We replaced paper with computers because paper was inefficient. Now computers have become inefficient, so we’re hiring more humans [to complete computer-related tasks].

Which results in us humans acting like robots in order to fulfill the requirements of the systems we built:

Many fear that the advance of technology will replace us all with robots. Yet in fields like health care the more imminent prospect is that it will make us all behave like robots”

The author’s solution?

We can retune and streamline our systems, but we won’t find a magical sweet spot between competing imperatives. We can only insure that people always have the ability to turn away from their screens and see each other, colleague to colleague, clinician to patient, face to face.

Tool: htm

JSX-like syntax in plain JavaScript - no transpiler necessary.

A tool that essentially lets you do JSX but in the browser (no transpiling). This is really awesome when you want to leverage native es modules for react in the browser and not transpile.

Article: “Prototypes and Production” by Jeremy Keith

Was just doing something similar and feel the same way.

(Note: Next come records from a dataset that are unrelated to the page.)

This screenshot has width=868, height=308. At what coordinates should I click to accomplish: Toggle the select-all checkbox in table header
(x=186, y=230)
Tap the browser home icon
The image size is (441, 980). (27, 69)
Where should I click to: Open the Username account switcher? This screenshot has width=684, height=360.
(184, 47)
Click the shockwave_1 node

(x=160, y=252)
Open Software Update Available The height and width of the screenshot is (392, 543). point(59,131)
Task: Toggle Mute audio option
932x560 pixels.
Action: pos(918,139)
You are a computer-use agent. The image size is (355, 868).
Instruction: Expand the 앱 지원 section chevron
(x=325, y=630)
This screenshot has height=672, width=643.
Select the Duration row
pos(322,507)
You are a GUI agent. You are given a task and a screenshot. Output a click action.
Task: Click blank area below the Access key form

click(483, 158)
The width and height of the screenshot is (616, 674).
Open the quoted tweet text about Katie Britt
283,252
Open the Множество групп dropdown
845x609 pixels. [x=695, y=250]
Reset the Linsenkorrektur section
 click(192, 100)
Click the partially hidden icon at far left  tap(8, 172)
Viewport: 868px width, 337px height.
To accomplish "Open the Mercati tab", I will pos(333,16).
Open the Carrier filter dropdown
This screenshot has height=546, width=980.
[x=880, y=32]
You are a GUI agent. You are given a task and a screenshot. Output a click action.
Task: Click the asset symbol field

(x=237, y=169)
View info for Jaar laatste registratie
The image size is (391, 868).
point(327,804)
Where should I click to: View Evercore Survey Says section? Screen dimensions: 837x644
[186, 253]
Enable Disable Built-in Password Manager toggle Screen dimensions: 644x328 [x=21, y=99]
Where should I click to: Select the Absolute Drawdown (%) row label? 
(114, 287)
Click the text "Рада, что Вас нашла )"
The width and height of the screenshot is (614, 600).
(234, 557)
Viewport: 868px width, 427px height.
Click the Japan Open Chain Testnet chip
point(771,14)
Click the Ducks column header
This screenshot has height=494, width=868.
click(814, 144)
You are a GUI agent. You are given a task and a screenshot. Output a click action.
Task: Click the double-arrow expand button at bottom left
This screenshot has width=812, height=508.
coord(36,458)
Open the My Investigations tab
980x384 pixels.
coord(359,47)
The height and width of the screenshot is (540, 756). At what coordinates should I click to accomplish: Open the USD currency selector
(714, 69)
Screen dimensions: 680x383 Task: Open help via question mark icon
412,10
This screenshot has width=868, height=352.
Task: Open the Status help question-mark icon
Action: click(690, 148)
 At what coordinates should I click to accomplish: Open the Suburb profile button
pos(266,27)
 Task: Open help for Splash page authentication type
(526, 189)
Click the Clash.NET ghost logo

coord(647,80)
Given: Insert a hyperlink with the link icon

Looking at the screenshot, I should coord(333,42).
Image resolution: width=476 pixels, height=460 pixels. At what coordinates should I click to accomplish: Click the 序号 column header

When building a prototype, you throw so many best practices to the wind:

Whereas I would think long and hard about the performance impacts of third-party libraries and frameworks on a public project, I won’t give it a second thought when it comes to a prototype. Throw all the JavaScript frameworks and CSS libraries you want at it (although I would argue that in-browser technologies like CSS Grid have made CSS libraries like Bootstrap less necessary, even for prototyping).

Remember, however, that prototypes quite often gain their utility through their ability to be like a piece of paper: you sketch out your ideas quickly with low friction, you learn what you don’t want, then you throw it away.

Build prototypes to test ideas, designs, interactions, and interfaces…and then throw the code away. The value of a prototype is in answering questions and testing hypotheses. Don’t fall for the sunk cost fallacy when it’s time to switch over into production mode.

Video: “The Transformative Power of Classical Music”, a TED Talk by Benjamin Zander

Not a talk about software, but has some good insights into what makes a great leader:

The conductor of an orchestra doesn’t make a sound. He depends for his power on the ability to make other people powerful…I realized my job is to awaken possibility in other people…

He says the way you can tell if you’re awakening possibility in other people is by looking into their eyes. And if someone’s eyes aren’t reflecting that awakened possibility, then you have to ask:

Who am I being that my player’s eyes are not shining?

And that can extend to anyone in your sphere of influence: “who am I being that my [children’s / employees’ / friends’] eyes are not shining?”